I have a DF which is quite big. A snippet like the one shown below.
SrNo | Merchant | Revenue | Currency
1 | UBER SR | 123 | INR
2 | UBER (SR)| 123 | INR
3 | SR UBER | 123 | INR
4 | ZOMATO SR| 123 | INR
5 | ZOMATOSR | 123 | INR
6 |12FLIPAKRT| 123 | INR
7 | FLIPKART | 123 | INR
My Output should look like:
SrNo | Merchant | Revenue | Currency |Merchant_Flag
1 | UBER SR | 123 | INR | UBER
2 | UBER (SR)| 123 | INR | UBER
3 | SR UBER | 123 | INR | UBER
4 | ZOMATO SR| 123 | INR | ZOMATO
5 | ZOMATOSR | 123 | INR | ZOMATO
6 |12FLIPAKRT| 123 | INR | FLIPKART
7 | FLIPKART | 123 | INR | FLIPKART
Explanation : I want to add an additional column which should have values wrt to Merchant column i.e. if the Merchant column value has UBER in it, Merchant_Flag should be UBER and likewise for other ZOMATO, FLIPKART.
My Dataset is huge. I tried using re.search and then .replace using if and else for my conditions, it is giving me performance issue. Another solution, I tried was using .loc
df.loc[df['columnname'].str.contains('')]
. Not sure how to proceed. Can someone help on this.
I would use the pandas.DataFrame.applymap
method, it is always (as a rule of thumb) better in terms of performance to use built-in methods when performing iterative operations over an object instead of coding a plain for/while loop in python. This way you get rid of the overhead of calling the pandas.DataFrame.loc
accessor multiple times.
import re # import regex matching
df = pd.DataFrame({"Merchant":["UBER SR", "SR UBER", "ZOMATO SR", "12FLIPKART"]})
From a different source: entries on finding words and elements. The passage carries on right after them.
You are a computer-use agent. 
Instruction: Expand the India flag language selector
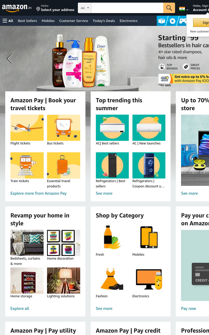(x=184, y=9)
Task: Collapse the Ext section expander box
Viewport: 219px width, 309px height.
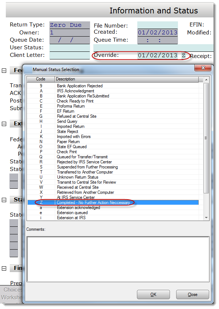Action: click(x=4, y=124)
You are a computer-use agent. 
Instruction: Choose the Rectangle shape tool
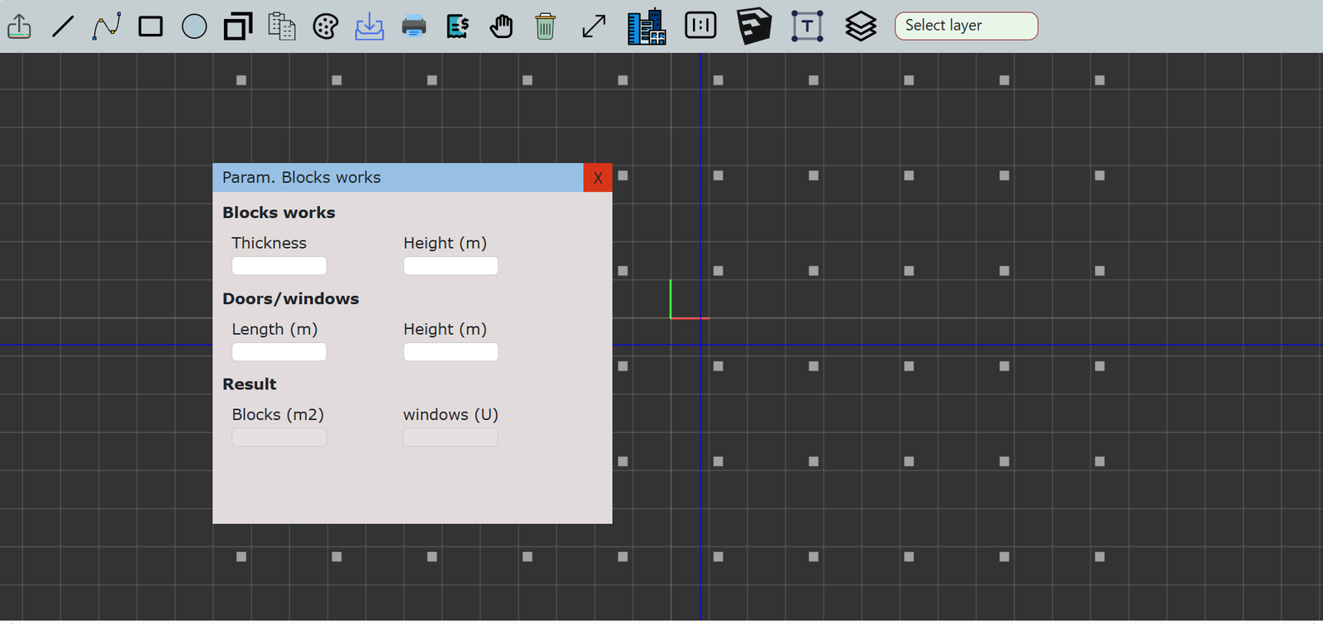point(150,26)
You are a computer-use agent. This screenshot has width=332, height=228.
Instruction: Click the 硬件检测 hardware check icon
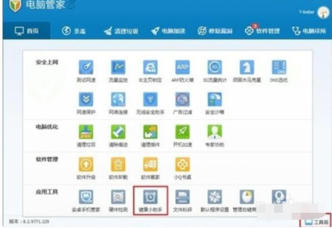pyautogui.click(x=117, y=197)
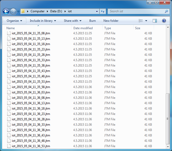
Task: Open the Organize menu
Action: [x=14, y=21]
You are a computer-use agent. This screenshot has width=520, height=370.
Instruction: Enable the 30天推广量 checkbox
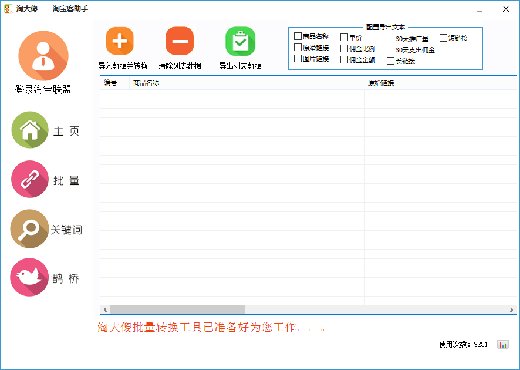click(390, 38)

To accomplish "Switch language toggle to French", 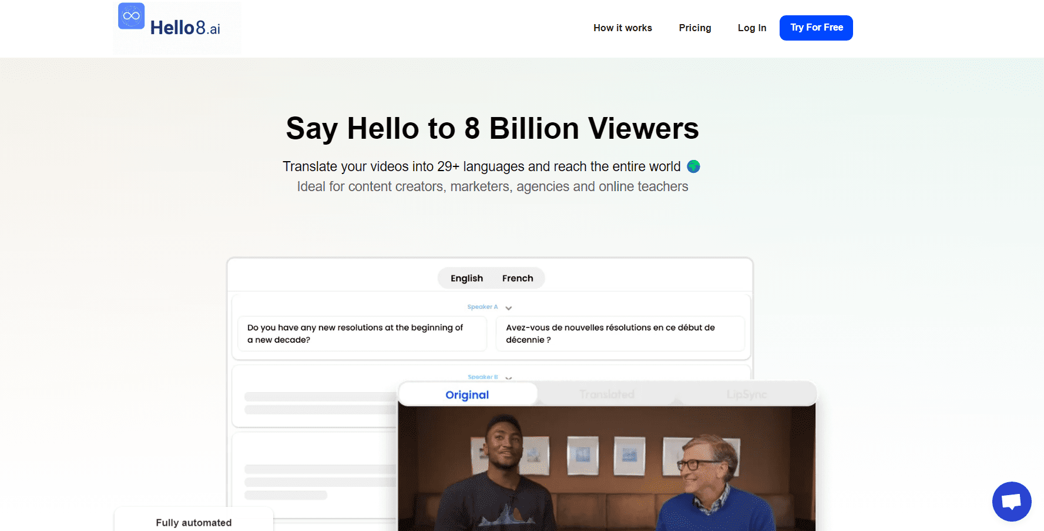I will pos(517,278).
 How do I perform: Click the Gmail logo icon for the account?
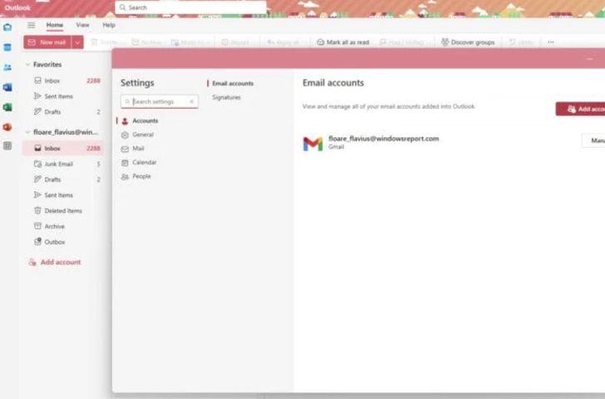[x=312, y=143]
# Use applymap to quickly iterate over the whole dataframe
df["Merchant_Flag"] = df.applymap(lambda x: re.search(r"UBER|ZOMATO|FLIPKART", x).group(0))
(Note: .group(0)
is used to select the first match of re.search
)
Output:
Merchant Merchant_Flag
0 UBER SR UBER
1 SR UBER UBER
2 ZOMATO SR ZOMATO
3 12FLIPKART FLIPKART
In case you don't know all the merchants' names, you will need to modify a little bit the function passed to applymap
:
import re # import regex matching
# Function definition
def match_merchant(elem, reg):
# Match
m = re.search(reg, elem)
if m != None:
# Return first match if we got a match
return m.group(0)
else:
# Here you may specify exactly what it is you want to return: None, empty String...
return None
df = pd.DataFrame({"Merchant":["UBER SR",
"SR UBER",
"ZOMATO SR",
"12FLIPKART",
"CABIFY"]})
# Merchants you want to match
regex = r"UBER|ZOMATO|FLIPKART"
# Use applymap to quickly iterate over the whole dataframe
df["Merchant_Flag"] = df.applymap(lambda x: match_merchant(x, regex))
Output:
Merchant Merchant_Flag
0 UBER SR UBER
1 SR UBER UBER
2 ZOMATO SR ZOMATO
3 12FLIPKART FLIPKART
4 CABIFY None